------ Text block
Pitt Grad Students to ‘Plunge’ into Community Service
Incoming students to the University of Pittsburgh Graduate School Of Public Health can ‘plunge’ into their areas of study by participating in various forms of community service.
Cindy Bryce, associate dean for student affairs, said about 140 of the 220 incoming students to the program have signed up to take part in “Plunge into Public Health and Pittsburgh” Thursday.
“It’s eight different opportunities that the students have either to learn something about public health in the form of a workshop or a lecture or to be involved in public health community oriented events throughout the Pittsburgh area,” Bryce said.
One of these events is a tour of Global Links in Greentree where students can help pack medical supplies.
“Global Links is an organization that provides medical relief and has a mission of taking materials that can still be used for health purposes and redirecting materials that would otherwise go into landfills and sending them to developing countries that have a need and a use for them,” Bryce said.
Some students will help the Greater Pittsburgh Community Food Bank sort and repackage groceries or assist the Braddock Free Store Service Project in distributing donated goods to the community.
------------
------ Extracted material
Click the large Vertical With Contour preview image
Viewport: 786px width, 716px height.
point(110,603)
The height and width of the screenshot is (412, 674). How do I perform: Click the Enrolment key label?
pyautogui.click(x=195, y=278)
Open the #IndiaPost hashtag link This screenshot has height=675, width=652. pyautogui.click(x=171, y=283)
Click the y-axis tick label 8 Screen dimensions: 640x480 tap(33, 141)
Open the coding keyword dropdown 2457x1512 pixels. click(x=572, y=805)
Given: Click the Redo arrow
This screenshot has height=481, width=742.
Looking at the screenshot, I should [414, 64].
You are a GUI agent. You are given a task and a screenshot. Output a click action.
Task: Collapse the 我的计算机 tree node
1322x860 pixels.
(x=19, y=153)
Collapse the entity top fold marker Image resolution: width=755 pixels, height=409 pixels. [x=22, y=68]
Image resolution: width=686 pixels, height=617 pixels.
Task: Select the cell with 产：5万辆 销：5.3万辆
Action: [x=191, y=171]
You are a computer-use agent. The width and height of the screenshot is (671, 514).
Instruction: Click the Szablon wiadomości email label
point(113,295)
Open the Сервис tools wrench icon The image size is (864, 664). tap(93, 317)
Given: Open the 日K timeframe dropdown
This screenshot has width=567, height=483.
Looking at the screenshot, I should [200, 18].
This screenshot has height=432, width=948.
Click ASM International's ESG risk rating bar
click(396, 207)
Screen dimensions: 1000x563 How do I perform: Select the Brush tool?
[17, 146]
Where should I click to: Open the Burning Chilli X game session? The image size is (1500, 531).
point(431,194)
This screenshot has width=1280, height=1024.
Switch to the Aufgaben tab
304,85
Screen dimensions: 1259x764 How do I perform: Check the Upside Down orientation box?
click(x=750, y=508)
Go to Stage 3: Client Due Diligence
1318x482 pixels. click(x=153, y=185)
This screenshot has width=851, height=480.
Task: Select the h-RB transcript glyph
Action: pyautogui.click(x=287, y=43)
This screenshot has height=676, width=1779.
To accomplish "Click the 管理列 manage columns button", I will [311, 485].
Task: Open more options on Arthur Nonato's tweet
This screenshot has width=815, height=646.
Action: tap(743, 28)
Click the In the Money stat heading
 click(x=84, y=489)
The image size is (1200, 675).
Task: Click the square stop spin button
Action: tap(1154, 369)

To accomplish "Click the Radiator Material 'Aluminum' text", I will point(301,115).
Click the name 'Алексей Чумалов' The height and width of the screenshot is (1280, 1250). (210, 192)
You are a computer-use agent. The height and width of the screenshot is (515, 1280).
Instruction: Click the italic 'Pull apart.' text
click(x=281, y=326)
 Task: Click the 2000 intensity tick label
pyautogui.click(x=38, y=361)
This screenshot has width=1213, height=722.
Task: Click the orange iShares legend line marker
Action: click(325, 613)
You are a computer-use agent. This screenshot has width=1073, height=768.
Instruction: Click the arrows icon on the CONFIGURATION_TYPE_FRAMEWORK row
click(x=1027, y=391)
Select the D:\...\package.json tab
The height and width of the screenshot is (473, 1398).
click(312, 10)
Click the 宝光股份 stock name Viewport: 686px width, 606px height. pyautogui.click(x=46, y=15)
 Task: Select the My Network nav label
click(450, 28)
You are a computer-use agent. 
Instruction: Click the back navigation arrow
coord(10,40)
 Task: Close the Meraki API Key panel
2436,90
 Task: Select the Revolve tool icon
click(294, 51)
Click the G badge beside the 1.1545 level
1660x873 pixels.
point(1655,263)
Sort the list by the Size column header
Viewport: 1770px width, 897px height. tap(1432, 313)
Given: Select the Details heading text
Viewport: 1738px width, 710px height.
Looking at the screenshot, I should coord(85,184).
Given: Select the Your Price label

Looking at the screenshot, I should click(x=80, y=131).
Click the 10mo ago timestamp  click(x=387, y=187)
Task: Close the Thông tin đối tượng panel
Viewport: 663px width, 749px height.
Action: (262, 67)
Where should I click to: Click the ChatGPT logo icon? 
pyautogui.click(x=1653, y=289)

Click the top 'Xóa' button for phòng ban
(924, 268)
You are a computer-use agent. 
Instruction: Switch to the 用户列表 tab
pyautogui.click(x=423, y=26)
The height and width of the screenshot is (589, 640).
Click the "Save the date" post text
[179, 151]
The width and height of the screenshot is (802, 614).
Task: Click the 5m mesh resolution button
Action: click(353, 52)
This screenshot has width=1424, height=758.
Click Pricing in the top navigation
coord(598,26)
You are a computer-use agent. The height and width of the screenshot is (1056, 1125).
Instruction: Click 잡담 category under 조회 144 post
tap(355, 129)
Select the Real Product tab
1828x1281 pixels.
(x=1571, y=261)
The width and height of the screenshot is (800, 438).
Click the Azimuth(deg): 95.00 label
------------
#### Work instructions
1. Print everything from "Pitt Grad Students" down to "of community service." in the Pitt public health service article, word for word.
2. Please carry on the Pitt public health service article from the point where it stops.

#### Exercise answers
1.
Pitt Grad Students to ‘Plunge’ into Community Service
Incoming students to the University of Pittsburgh Graduate School Of Public Health can ‘plunge’ into their areas of study by participating in various forms of community service.

2.
They can also attend various discussions on topics ranging from ethical issues to the danger of smoking.
Bryce said ‘Plunge’ provides students the opportunity to become more involved in the community as well as exposes them to other specialties within their field.
“Public health is very multi-disciplinary, and even students who know they want to go to a school of public health may only have a good understanding of what they want to study and what they want to pursue,” Bryce said. “And what we’re trying to do is help them see their field and their discipline in the larger context of public health throughout the community.”
The University of Pittsburgh School of Public Health has seven departments ranging from Infectious Diseases and Microbiology to Environmental and Occupational Health.